Item position entries:
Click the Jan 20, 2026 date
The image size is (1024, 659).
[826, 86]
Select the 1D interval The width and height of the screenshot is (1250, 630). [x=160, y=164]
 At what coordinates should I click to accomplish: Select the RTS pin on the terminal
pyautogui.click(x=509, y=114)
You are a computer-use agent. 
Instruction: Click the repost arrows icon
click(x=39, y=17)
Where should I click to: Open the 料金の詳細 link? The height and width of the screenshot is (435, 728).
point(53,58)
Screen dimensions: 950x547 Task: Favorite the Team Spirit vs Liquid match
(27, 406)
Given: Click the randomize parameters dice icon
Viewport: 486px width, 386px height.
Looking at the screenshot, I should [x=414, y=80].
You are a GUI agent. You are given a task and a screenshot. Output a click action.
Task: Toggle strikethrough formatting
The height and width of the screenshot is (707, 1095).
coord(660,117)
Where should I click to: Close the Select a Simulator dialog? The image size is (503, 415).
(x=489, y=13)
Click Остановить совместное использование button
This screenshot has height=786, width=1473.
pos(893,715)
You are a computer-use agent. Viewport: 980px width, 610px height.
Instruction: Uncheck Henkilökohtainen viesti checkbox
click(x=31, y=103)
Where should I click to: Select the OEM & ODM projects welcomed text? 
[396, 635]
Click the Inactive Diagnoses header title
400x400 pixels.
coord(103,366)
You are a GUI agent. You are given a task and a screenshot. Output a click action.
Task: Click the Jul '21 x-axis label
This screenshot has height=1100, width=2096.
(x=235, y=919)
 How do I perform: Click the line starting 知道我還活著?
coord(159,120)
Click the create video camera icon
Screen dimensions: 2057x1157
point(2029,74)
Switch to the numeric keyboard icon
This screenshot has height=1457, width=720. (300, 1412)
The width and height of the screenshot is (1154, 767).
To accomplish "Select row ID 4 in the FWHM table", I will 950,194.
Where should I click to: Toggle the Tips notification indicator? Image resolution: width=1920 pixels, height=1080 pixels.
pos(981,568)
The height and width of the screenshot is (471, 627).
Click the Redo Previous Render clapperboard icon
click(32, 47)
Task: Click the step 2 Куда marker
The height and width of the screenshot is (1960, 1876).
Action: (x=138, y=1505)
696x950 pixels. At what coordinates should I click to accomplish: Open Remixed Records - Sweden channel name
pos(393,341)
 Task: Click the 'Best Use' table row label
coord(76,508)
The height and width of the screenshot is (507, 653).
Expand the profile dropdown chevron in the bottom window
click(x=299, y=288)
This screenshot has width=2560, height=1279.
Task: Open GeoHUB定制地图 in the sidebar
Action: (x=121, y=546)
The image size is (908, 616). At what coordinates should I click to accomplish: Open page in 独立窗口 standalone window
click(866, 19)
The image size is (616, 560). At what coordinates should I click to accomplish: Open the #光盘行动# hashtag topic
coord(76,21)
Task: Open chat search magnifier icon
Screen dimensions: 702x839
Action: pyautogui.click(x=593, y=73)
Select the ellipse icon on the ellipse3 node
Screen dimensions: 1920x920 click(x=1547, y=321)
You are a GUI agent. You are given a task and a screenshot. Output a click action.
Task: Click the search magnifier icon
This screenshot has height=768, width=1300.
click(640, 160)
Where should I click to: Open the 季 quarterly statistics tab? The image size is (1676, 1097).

The task: Copy out the listing above word for word, from the line containing "The height and width of the screenshot is (507, 653)." through the line containing "Action: pyautogui.click(x=593, y=73)", both lines included.

Task result:
The height and width of the screenshot is (507, 653).
Expand the profile dropdown chevron in the bottom window
click(x=299, y=288)
This screenshot has width=2560, height=1279.
Task: Open GeoHUB定制地图 in the sidebar
Action: (x=121, y=546)
The image size is (908, 616). At what coordinates should I click to accomplish: Open page in 独立窗口 standalone window
click(866, 19)
The image size is (616, 560). At what coordinates should I click to accomplish: Open the #光盘行动# hashtag topic
coord(76,21)
Task: Open chat search magnifier icon
Screen dimensions: 702x839
Action: pyautogui.click(x=593, y=73)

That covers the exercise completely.